Aussi lâche fut ma réaction, je m'empressais de rejoindre ma destination, pour ne pas avoir à affronter plus longtemps cette vue, qui ne pouvait me laisser indifférent.
Ce n'est qu'une fois sur le toit, que je me rendis compte qu'Aaron ne s'y trouvait plus. Pourtant, personne ne m'avait signalé qu'il était redescendu dans une chambre au cours de la nuit. Je me mis à avancer prudemment jusqu'à son point d'observation de la veille, et c'est là, que je découvris en contre bas du bâtiment, son corps, sans vie, écrasé au sol. Encore affecté par l'enfer qu'il avait vécu, et réalisant qu'aucun autre pan de son groupe n'avait visiblement pu s'en sortir, le chef des cabanes de Princeton s'était donné la mort au cours de la nuit. La culpabilité me rongea en un éclair. J'aurais dû l'anticiper... J'aurais dû savoir que si son sourire malicieux venait à disparaître de son visage, alors ce qui l'animait n'allait pas tarder à le quitter également. Mais c'était trop tard, je ne pouvais plus que contempler le cadavre de mon compagnon, cinq mètres plus bas. C'en était trop, ce sentiment d'impuissance était insurmontable. Mon regard devint vide, inexpressif, et d'innombrables idées noires se bousculèrent alors dans ma tête, tandis que je me tenais juste au bord du précipice. J'aurais fait n'importe quoi pour que ces pensées me quittent, et je compris alors pourquoi on qualifiait le suicide de « solution de facilité ». Rien qu'un pas en avant, un pas dans le vide, c'était tout ce qui me restait à faire afin que ce cauchemar prenne fin. Sans que je m'en rende vraiment compte, mon corps se mit lentement à basculer tout seul vers l'avant. Mais avant que je ne puisse plus revenir en arrière, mon mouvement fut stoppé net par une interpellation, qui me fit immédiatement reprendre mes esprits.
– Elio!
En me retournant, je découvris Lucas, accompagné de Dimitris, puis Sam, et Noémia, ainsi qu'une grande partie des Français, et des pans du collège. Ils ne semblaient pas s'être rendu compte de ce que je m'apprêtais à faire, car tous, sans exception, me regardaient avec le même visage. Un visage sévère, qui ne demandait plus qu'une chose : Justice.
– Ils veulent savoir ce qu'on fait maintenant, continua Lucas.

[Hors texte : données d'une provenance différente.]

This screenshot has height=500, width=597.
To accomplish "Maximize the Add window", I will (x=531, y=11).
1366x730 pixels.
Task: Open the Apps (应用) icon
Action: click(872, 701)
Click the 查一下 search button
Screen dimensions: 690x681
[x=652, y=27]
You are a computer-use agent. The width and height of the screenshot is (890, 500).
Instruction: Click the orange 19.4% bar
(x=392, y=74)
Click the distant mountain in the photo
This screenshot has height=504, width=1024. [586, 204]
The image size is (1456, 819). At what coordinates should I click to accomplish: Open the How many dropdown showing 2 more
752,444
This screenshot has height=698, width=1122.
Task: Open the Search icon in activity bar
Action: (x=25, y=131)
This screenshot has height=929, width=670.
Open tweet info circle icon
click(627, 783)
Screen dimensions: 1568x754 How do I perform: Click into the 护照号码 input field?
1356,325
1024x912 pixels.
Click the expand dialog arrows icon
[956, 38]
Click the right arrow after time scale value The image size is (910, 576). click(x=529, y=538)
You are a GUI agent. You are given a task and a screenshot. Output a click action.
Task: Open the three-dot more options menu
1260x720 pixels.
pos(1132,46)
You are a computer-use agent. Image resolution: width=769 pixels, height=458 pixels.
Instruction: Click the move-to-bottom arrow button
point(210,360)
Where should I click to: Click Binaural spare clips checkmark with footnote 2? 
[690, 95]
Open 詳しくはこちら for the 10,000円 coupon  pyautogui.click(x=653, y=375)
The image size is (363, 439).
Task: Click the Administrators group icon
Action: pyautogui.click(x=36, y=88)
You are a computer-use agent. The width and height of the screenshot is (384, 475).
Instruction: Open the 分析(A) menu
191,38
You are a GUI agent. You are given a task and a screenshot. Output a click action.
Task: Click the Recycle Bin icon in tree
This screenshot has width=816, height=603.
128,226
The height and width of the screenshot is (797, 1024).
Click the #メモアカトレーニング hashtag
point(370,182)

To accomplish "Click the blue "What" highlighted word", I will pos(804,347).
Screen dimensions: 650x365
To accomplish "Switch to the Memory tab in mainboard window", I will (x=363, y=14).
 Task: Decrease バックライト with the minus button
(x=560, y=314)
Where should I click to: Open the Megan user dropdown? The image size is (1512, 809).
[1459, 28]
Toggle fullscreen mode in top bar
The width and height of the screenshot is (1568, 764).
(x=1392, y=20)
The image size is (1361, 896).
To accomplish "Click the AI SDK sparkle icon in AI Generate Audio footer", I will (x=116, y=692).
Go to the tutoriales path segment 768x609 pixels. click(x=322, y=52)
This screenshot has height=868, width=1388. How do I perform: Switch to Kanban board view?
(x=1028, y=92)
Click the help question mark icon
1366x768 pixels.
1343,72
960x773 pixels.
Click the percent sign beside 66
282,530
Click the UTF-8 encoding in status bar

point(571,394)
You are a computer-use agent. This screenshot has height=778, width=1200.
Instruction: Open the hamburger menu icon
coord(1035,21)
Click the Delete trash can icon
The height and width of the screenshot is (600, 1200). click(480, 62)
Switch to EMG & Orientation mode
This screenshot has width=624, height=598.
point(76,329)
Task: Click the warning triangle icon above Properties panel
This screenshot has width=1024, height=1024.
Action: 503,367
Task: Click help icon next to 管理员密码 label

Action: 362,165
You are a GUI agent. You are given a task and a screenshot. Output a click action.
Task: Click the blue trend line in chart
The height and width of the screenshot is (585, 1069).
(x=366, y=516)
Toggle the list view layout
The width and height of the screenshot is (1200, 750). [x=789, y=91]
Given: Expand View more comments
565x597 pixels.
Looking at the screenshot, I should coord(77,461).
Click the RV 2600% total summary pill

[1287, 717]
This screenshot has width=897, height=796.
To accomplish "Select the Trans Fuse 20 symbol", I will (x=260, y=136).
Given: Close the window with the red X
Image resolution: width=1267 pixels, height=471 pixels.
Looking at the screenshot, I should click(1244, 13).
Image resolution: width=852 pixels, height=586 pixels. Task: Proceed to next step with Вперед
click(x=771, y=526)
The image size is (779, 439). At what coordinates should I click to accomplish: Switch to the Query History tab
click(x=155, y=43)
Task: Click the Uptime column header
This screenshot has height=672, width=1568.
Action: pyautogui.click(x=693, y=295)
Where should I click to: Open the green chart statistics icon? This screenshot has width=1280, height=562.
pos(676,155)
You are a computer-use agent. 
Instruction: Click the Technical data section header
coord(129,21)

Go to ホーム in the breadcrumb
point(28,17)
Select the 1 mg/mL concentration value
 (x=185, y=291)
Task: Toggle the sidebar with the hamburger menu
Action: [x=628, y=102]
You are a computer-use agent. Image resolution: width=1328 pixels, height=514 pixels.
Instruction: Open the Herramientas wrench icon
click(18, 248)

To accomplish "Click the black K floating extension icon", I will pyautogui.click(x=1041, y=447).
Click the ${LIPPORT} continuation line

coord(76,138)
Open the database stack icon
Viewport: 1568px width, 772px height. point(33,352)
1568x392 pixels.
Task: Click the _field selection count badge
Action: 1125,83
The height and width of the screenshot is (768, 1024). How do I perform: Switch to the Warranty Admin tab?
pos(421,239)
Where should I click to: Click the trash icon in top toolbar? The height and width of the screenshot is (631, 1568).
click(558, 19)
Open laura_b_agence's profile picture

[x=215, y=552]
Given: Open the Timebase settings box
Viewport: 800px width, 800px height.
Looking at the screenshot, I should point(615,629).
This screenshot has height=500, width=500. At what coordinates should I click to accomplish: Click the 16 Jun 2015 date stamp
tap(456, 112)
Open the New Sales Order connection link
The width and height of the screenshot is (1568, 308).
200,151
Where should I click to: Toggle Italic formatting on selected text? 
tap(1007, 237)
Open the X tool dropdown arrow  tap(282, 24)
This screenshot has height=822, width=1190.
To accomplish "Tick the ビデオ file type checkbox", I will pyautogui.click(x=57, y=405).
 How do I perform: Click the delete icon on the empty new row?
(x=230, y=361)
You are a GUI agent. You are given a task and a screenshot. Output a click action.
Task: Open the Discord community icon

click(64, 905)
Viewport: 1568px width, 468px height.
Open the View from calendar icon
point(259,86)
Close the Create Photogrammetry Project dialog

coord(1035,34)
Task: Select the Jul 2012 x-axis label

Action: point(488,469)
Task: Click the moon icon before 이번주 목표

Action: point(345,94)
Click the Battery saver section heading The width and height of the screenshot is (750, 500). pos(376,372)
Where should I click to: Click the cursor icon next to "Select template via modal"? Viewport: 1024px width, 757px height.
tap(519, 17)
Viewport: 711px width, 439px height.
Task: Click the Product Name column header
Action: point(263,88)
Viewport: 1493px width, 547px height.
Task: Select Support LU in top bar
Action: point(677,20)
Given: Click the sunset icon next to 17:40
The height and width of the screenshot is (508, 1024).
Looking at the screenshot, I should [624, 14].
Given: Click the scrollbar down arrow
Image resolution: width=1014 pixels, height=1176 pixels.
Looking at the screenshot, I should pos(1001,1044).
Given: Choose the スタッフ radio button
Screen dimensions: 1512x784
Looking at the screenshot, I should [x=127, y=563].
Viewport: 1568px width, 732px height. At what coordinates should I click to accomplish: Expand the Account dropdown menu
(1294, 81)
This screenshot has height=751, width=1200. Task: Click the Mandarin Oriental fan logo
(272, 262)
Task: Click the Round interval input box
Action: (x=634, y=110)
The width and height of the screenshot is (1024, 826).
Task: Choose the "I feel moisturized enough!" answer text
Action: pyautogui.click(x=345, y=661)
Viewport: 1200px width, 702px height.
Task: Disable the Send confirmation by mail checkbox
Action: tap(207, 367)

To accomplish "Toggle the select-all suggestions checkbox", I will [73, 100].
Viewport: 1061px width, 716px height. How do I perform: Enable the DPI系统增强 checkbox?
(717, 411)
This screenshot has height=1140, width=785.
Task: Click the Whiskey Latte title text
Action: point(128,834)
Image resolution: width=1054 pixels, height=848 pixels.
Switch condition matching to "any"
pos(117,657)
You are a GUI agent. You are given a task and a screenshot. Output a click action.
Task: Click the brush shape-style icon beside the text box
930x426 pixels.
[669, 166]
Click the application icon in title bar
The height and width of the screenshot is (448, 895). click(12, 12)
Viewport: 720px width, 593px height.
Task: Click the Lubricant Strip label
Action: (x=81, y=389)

Je m'étais entièrement trompé. Les cyniques n'étaient pas parvenus à éteindre cette flamme qui brûlait en chacun de nous, au contraire, ils l'avaient embrasée de plus belle, et rien ne semblait plus en mesure de pouvoir l'éteindre.
D'immenses funérailles furent organisées dans la cour du bâtiment. Les pans du collège, tout comme ceux du manoir des Français, partagèrent ensemble ce moment de deuil. C'est dans un imposant bûcher, que les corps de nos camarades disparurent, accompagnés par les pleurs de leurs proches. J'avais pour la plupart, côtoyé les personnes se trouvant dans ce brasier. À chaque instant, je revoyais des moments passés en leur compagnie. M'apparaissait alors leurs visages souriants, et je refusais que ces images d'eux soient effacées par le temps, et que leur mort soit vaine.
VOUS LISEZ
Autre Monde - Journal d'un long marcheur
FanfictionLa grande tempête a frappé. D'étranges éclairs bleus ont emporté les adultes, ainsi que toutes traces de technologies. Les enfants, désormais seuls dans ce monde où la nature semble avoir repris ses droits, doivent s'organiser pour survivre. Mais po...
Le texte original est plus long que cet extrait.